Currently, the Quad has five rigorous Innovation Consultant projects in play, with about 30 students enrolled in the program, at 4-6 students per project.

Each project is “scope-based, designed to be done during the length of a semester of college. The actual time spent on the projects depends on how long the problem takes to solve.

Each project is different and focuses on different problems with different companies/local nonprofits.

Currently, project partners include: El Paso County Department of Public Health on local ‘food deserts’ (urban areas where quality food is hard to buy); Alitia, a software company interested in moving towards Augmented Reality, Innovations in Aging on developing an affordable housing model for seniors, Colorado Springs Utilities, where students work on energy solutions, and the Pikes Peak Community Foundation, which is currently focused on the contaminated land at Venetucci farm, and possible ways to generate revenue with the land.

The summer intensive paid workshop is a bit different and is treated as a regular 9-5 job. Participants are expected to dive into a business or community problem, and to use skills and entrepreneurial creative spirit to collaborate and solve problems.

Interdisciplinary majors are encouraged and needed, and the Quad draws talent from PPCC, UCCS, CC, and USAFA, creating collaboration from a diverse group of individuals with different perspectives and ideas.

According to Beka Adair the Associate Director of the Quad, this isn’t an internship.

“You’re essentially a consultant working with a client to produce something,” Adair said.

Adair recommends students put their all into the application process. The Quad is seeking bright minds motivated to build a better Colorado Springs. Adair says students should not be afraid to tell their stories and share who they are.

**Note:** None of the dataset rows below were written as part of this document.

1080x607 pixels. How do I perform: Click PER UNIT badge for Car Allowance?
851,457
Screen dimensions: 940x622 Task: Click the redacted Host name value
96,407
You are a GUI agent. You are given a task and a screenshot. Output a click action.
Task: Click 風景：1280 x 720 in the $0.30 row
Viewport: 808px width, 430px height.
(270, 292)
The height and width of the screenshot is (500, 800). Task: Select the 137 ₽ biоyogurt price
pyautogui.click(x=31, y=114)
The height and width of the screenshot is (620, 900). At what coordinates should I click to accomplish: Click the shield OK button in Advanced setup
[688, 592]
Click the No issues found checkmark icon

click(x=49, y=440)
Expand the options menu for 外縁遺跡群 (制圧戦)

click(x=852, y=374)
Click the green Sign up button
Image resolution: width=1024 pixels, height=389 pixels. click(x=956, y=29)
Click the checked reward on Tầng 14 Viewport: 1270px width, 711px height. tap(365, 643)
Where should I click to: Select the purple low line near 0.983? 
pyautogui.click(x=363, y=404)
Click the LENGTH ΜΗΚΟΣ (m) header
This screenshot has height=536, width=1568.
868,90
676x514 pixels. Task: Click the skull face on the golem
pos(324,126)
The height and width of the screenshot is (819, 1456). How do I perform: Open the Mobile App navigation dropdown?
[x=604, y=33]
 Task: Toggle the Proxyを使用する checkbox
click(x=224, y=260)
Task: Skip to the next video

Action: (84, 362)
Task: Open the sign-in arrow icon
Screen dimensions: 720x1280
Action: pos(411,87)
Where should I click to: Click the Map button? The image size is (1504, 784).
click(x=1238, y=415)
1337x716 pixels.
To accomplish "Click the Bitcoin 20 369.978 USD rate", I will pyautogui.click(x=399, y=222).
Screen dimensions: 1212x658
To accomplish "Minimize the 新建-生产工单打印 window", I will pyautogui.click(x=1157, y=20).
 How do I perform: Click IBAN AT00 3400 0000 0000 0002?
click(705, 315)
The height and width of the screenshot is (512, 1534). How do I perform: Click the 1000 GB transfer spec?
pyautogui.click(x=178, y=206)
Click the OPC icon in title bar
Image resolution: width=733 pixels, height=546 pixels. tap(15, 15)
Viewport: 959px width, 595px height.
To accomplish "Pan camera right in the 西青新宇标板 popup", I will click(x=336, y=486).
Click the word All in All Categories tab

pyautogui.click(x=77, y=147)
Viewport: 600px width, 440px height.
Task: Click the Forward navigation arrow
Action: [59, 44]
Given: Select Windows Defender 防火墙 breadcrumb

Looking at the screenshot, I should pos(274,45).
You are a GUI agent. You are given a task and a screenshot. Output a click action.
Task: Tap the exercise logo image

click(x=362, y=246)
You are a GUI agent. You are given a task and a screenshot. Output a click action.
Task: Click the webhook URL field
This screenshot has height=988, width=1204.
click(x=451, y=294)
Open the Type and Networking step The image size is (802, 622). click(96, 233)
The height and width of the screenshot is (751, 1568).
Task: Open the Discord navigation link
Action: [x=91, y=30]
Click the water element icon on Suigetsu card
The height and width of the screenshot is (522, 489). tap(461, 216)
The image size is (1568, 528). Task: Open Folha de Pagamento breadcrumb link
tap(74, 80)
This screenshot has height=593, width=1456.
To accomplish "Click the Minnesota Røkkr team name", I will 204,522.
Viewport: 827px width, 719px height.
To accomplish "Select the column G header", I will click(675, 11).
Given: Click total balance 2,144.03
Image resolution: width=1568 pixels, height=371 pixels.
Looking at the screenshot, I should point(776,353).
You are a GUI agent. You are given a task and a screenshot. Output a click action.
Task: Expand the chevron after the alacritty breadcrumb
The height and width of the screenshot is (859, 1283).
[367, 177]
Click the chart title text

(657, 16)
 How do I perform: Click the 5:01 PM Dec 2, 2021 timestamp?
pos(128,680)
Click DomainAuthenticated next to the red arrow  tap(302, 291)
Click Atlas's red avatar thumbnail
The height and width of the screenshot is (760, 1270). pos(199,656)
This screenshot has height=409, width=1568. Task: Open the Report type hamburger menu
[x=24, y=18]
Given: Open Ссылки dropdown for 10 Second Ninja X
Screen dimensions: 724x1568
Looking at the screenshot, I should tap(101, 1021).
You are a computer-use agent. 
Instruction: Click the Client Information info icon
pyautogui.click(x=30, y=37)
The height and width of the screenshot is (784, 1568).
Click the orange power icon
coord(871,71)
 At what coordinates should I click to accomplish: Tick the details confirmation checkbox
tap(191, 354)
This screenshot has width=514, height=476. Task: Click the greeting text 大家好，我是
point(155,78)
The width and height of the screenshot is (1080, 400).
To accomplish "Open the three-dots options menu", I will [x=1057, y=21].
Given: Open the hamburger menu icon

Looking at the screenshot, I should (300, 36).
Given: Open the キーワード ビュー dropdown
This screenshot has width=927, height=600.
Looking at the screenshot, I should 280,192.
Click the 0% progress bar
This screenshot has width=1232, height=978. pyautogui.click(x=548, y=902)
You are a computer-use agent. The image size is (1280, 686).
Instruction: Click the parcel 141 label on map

PPCC student Jeremy Stauceanu worked on the summer intensive for summer of 2018 and worked on the Venetucci farm project for the innovation consultant project for the 2018 fall semester.

Staucenu has already used some of the skills he picked up from the Quad for projects in the real world.

“I helped a friend start a coffee shop over the winter break,” Staucenu said. “They had four to five years of data from the previous coffee shop. So, I helped them look at that, and I helped them make projections of what is realistic, and what they can expect to get out of it.”

Staucenu recommends that all PPCC students look into the Quad if they want to get a step ahead and learn important skills.